I let my tired muscles soak in the Egyptian rose bath which I had left running for a full ten minutes, at low pressure. After this very relaxing bath, I proceed to slowly dab the trails dry, so that I can moisturize my skin with what’s left of my cocoa-butter body lotion. The smell of amber and wood fills my squeaky-clean room, as my incense is burning at full combustion. Outside, I can see that the sky is getting momentarily stained with bright lines of lightning and in the distance, I can hear thunder stomping as he approaches. Rain. Yes!

My phone rings, unknown caller ID. “Hi”, I say, “Tumise speaking”. The person on the other end of the line is in a hurry. Frantic, too. “Tee, it’s Folarin. Where’s daddy?”. My brother is my best friend, he’s also the calmest person I know (read: strongest).
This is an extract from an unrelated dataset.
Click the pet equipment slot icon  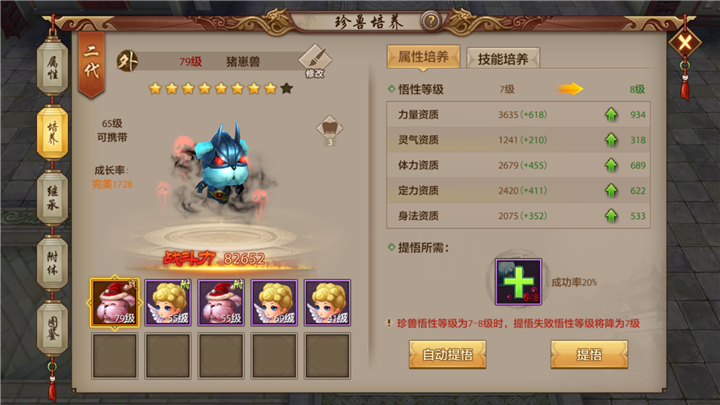pyautogui.click(x=330, y=130)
I know him like I know the back of my hand and here he was, sounding scared. Petrified, even. The events that followed this call are such that I think about and they feel unreal and too vivid, at the same time…exactly how a nightmare would.

I have really heard about it. My family is a closely-knit one consisting of my momma, my dad, Fola and me. We have extended maternal and paternal family members and we keep in touch with them- we pray for them and help them out in any way we can. But, nothing personal. No visits and stuff, we only see when we see.

My momma didn’t have it easy in the early years of her marriage and they kind of exacerbated the situation…both sides of them. My dad’s side wasn’t welcoming of an Igbo woman who “went to school” and her parents (especially her dad) almost disowned her just from hearing that she was in love with and eager to wed a Yoruba boy… “that Yoruba boy”. They conquered sha and were wed. Then, they didn’t get pregnant in the first seven years of their marriage and I’m sure you can imagine the drama this brought on: snide side remarks (and not-so-side ones), pressure, anxiety, regret too. But, my parents have one of those fairytale-type loves; the type that can weather any kind of storm and not get submerged. Their faith in God and love for each other fanned the embers of their unity relentlessly into a constantly combusting tinder. In the first month of the eighth year, they birthed my twin brother and me . None before us, none after us.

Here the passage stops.